*Task to complete*: Retype, without any change, the first line of the records and every line after it through the one containing "Remove the Ngày kết thúc: 2025 filter".

┄┄┄┄┄┄┄┄┄┄

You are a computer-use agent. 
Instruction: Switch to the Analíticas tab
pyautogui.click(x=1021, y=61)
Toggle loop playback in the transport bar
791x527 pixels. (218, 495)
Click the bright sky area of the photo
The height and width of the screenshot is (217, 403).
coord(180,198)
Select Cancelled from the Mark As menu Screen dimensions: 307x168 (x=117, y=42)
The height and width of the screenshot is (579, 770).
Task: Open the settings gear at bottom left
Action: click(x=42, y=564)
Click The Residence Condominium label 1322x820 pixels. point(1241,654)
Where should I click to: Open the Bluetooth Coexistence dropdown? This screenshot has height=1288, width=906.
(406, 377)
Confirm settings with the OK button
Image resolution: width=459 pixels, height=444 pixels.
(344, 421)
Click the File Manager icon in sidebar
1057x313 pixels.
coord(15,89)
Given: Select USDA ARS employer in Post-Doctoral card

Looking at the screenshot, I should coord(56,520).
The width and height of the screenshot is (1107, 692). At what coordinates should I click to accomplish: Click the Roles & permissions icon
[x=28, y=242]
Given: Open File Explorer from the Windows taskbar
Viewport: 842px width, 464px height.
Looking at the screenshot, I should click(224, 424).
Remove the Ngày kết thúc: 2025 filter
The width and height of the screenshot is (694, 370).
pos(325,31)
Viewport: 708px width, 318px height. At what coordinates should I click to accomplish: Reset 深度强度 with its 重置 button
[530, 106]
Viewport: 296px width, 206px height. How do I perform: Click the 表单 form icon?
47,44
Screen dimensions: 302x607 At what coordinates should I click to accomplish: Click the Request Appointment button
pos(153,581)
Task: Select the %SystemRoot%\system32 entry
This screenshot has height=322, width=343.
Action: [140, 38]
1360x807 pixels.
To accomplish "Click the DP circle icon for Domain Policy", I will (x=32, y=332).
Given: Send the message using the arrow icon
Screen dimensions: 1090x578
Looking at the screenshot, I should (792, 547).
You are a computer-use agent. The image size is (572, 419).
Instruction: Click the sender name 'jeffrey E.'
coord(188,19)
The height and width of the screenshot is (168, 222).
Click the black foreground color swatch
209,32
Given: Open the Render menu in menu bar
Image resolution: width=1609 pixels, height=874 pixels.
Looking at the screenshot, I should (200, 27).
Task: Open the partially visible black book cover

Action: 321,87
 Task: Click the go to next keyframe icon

┄┄┄┄┄┄┄┄┄┄

*Result of the task*:
You are a computer-use agent. 
Instruction: Switch to the Analíticas tab
pyautogui.click(x=1021, y=61)
Toggle loop playback in the transport bar
791x527 pixels. (218, 495)
Click the bright sky area of the photo
The height and width of the screenshot is (217, 403).
coord(180,198)
Select Cancelled from the Mark As menu Screen dimensions: 307x168 (x=117, y=42)
The height and width of the screenshot is (579, 770).
Task: Open the settings gear at bottom left
Action: click(x=42, y=564)
Click The Residence Condominium label 1322x820 pixels. point(1241,654)
Where should I click to: Open the Bluetooth Coexistence dropdown? This screenshot has height=1288, width=906.
(406, 377)
Confirm settings with the OK button
Image resolution: width=459 pixels, height=444 pixels.
(344, 421)
Click the File Manager icon in sidebar
1057x313 pixels.
coord(15,89)
Given: Select USDA ARS employer in Post-Doctoral card

Looking at the screenshot, I should coord(56,520).
The width and height of the screenshot is (1107, 692). At what coordinates should I click to accomplish: Click the Roles & permissions icon
[x=28, y=242]
Given: Open File Explorer from the Windows taskbar
Viewport: 842px width, 464px height.
Looking at the screenshot, I should click(224, 424).
Remove the Ngày kết thúc: 2025 filter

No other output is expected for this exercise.